* [DATA FOR REVIEW]
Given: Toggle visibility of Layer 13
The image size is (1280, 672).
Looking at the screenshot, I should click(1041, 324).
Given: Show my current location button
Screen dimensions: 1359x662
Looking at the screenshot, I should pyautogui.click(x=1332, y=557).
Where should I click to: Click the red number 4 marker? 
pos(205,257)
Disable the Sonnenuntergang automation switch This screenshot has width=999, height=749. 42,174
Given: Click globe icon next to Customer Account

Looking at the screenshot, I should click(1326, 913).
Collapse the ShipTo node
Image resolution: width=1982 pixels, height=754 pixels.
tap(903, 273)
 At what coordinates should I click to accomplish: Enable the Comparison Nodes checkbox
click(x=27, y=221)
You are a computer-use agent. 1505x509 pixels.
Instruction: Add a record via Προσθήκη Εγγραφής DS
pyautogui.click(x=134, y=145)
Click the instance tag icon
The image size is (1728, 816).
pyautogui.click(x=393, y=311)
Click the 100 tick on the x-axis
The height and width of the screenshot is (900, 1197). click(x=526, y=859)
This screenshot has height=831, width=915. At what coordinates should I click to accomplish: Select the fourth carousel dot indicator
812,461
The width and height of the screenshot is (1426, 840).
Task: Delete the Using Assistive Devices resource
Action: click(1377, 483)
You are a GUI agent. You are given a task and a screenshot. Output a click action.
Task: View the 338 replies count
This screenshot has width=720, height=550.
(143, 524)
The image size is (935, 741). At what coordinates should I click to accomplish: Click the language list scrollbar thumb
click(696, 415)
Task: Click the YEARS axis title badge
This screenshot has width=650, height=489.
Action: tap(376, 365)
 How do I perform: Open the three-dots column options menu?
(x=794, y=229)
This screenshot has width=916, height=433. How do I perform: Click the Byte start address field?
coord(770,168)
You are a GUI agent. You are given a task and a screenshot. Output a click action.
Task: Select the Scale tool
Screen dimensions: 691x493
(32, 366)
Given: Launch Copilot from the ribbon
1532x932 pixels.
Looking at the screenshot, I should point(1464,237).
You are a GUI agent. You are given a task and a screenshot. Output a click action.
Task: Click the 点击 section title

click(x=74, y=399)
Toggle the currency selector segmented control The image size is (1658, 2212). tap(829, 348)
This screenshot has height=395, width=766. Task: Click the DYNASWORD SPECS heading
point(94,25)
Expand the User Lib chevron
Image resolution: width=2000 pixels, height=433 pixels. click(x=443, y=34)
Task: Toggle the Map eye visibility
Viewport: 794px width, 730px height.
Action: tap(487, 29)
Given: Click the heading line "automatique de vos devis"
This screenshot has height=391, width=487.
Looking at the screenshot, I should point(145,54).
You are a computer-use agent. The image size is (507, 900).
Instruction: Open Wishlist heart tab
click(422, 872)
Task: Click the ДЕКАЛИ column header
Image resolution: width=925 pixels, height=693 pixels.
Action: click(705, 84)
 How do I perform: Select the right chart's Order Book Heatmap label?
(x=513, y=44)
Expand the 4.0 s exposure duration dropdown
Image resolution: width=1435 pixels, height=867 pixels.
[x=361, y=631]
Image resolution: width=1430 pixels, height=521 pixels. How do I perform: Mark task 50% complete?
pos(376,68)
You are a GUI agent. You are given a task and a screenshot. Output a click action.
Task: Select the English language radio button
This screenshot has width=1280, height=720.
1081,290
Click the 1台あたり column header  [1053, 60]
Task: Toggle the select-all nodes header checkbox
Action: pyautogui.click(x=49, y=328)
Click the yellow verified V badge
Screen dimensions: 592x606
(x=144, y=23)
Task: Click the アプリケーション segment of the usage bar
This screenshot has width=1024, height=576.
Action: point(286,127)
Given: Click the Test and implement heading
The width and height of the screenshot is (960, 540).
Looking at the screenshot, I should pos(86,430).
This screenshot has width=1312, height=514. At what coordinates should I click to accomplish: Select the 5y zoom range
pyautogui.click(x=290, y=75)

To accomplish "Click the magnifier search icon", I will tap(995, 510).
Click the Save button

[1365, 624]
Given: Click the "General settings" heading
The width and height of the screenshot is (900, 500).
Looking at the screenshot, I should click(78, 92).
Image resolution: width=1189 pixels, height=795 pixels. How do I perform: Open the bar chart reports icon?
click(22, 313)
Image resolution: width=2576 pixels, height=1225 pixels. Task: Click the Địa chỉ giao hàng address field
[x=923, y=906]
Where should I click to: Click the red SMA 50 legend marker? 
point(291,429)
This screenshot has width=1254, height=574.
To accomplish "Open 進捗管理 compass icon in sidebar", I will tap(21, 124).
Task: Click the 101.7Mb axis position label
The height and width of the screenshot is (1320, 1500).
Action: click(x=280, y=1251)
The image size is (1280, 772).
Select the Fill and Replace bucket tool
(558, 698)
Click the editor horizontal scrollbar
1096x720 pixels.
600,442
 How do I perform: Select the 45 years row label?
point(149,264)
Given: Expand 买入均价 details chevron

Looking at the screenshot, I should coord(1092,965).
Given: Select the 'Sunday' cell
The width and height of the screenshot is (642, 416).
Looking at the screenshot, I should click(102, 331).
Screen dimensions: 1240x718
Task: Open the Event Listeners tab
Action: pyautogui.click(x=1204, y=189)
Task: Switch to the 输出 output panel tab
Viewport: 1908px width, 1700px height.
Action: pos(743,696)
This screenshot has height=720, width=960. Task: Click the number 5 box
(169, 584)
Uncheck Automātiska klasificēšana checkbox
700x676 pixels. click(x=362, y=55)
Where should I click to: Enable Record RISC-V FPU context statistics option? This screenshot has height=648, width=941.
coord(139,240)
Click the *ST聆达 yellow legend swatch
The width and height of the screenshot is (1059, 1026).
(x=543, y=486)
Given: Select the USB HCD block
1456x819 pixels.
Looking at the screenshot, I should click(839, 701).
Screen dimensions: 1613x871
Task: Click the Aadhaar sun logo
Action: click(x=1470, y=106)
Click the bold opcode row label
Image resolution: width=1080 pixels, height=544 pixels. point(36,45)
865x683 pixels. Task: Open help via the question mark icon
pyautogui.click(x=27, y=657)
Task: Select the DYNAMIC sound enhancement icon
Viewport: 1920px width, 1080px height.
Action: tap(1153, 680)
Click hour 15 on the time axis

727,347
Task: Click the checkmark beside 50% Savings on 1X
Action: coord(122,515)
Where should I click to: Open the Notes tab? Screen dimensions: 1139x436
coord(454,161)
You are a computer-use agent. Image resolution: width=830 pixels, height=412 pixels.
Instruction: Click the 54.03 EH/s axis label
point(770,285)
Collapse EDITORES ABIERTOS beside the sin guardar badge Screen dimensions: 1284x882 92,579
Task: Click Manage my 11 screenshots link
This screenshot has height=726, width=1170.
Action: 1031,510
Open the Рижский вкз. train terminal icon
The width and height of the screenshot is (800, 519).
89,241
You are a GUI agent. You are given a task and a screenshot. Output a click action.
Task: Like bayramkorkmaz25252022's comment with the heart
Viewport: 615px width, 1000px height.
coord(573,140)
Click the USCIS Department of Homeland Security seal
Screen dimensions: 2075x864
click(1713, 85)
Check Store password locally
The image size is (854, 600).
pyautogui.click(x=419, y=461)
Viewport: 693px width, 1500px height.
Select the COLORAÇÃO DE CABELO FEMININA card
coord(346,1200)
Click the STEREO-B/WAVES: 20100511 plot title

* [WHAT NEEDS TO BE DONE] Retype every line up to and including the one that contains "You are a computer-use agent. 1505x509", beginning at the first line of the records, with no edits.

* [THE COMPLETED TASK]
Given: Toggle visibility of Layer 13
The image size is (1280, 672).
Looking at the screenshot, I should click(1041, 324).
Given: Show my current location button
Screen dimensions: 1359x662
Looking at the screenshot, I should pyautogui.click(x=1332, y=557).
Where should I click to: Click the red number 4 marker? 
pos(205,257)
Disable the Sonnenuntergang automation switch This screenshot has width=999, height=749. 42,174
Given: Click globe icon next to Customer Account

Looking at the screenshot, I should click(1326, 913).
Collapse the ShipTo node
Image resolution: width=1982 pixels, height=754 pixels.
tap(903, 273)
 At what coordinates should I click to accomplish: Enable the Comparison Nodes checkbox
click(x=27, y=221)
You are a computer-use agent. 1505x509 pixels.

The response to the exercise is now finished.